In base al testo sul lavoro con i richiedenti asilo, spiega in una, due o tre frasi perché chi scrive ha siglato il patto con quegli uomini in quanto esseri umani e non in quanto richiedenti asilo.

__Testo del documento__.
● ● ● ●
In questi anni – come chiunque si trovi svolgere Questo lavoro – ho sedato risse, ho alzato la voce, mi sono ritrovata da sola in una stanza con uomini molto più forti di me che con un solo braccio sarebbero stati in grado di paralizzarmi. Ma non ho mai avuto paura. Sai perché? Perché con quegli uomini ho stretto un patto. No, non un patto di accoglienza. Un patto di fiducia e di rispetto. L’ho siglato con loro, con ognuno di loro, in quanto essere umani, non in quanto richiedenti Asilo. Perché il rispetto, la fiducia e l’educazione che chiedo a loro sono le stesse Che chiedo ad ogni essere umano con il quale instauro una relazione, di qualunque natura (sentimentale, lavorativa ecc..).
Qualcuno di loro ha tradito quel patto (stimo si tratti di circa il 2% delle persone accolte e conosciute negli anni) ma mai con violenza. Sono preparata, come molte altre colleghe. E sono stata fortunata, anche. Ma se uno di quegli uomini mi avesse usato violenza (non necessariamente sessuale) avrebbe rotto il patto di fiducia che io avevo stretto con lui. Con lui, e con lui solo. Avrebbe commesso un atto ripugnante – non odioso, come lo hai definito tu – indelebile. Indelebile tanto quanto quello di un uomo che ti molesta su un autobus, o in stazione, o sul luogo di lavoro, o in casa.
Aggiungo, come nota a margine purtroppo non approfondibile in questa sede (ci vorrebbe almeno un altro articolo), che richiedere protezione è un diritto. E chi si avvale di un diritto non deve stringere alcun patto ulteriore al buon senso, con chi è deputato a riconoscerglielo. Quando il “capo” ti paga lo stipendio, quando il tuo medico ti cura, tu stai esercitando un diritto, e loro il loro dovere. Quello che tu sei nella tua vita privata, il “contratto sociale” che rompi con gli altri abitanti di questa terra, riguarda te, la giustizia, ed eventualmente il tuo Dio. Punto.
Quello che anche tu chiami buonismo ha già una nome: buon senso. Qualcosa che sembra essersi perduto, annacquato nel populismo più becero.
Perché, Deborah, non credi che chiunque stipuli con gli altri dei patti di fiducia? E un padre che stupra la propria figlia (per usare un esempio aberrante – ma purtroppo realistico), non rompe un patto di fiducia? E davvero vogliamo lasciare spazio all’idea che consumare violenza tra le mura domestiche sia un atto meno deprecabile, meno vergognoso, meno vigliacco che consumarla a discapito di una sconosciuta? Davvero vogliamo creare una società nella quale vige la hit list del dolore?
● ● ● ●
__Righe fornite__.
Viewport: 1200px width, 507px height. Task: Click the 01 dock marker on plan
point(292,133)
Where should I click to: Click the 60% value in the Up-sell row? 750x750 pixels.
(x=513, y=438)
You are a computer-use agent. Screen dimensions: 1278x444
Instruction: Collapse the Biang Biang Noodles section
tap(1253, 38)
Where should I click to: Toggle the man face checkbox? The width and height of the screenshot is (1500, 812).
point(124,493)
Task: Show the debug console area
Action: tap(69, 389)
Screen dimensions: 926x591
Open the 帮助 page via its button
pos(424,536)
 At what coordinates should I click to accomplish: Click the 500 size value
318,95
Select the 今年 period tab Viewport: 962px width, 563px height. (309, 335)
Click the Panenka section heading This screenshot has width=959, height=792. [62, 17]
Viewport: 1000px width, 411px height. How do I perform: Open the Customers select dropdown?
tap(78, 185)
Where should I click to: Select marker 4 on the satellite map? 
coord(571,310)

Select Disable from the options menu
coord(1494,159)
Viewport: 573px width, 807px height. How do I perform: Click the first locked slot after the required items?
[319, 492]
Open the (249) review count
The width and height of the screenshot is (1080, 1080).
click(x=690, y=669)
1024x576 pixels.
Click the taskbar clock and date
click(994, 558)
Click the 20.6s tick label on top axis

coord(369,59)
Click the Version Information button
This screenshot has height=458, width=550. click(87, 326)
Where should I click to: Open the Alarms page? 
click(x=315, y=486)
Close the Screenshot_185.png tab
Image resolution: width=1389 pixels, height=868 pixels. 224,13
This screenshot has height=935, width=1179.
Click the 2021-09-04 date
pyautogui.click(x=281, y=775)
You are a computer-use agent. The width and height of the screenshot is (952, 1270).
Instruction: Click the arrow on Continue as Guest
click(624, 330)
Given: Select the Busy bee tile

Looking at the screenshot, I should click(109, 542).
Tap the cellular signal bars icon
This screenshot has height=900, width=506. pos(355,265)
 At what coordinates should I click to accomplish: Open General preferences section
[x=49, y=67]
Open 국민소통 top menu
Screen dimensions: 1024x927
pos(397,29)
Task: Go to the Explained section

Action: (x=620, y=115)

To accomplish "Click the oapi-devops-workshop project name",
● ● ● ●
__Risposta scritta__.
Chi scrive ha siglato il patto con loro in quanto esseri umani perché il rispetto, la fiducia e l'educazione che chiede a loro sono gli stessi che chiede a ogni essere umano con cui instaura una relazione. Questo vale per relazioni di qualunque natura, per esempio sentimentale o lavorativa.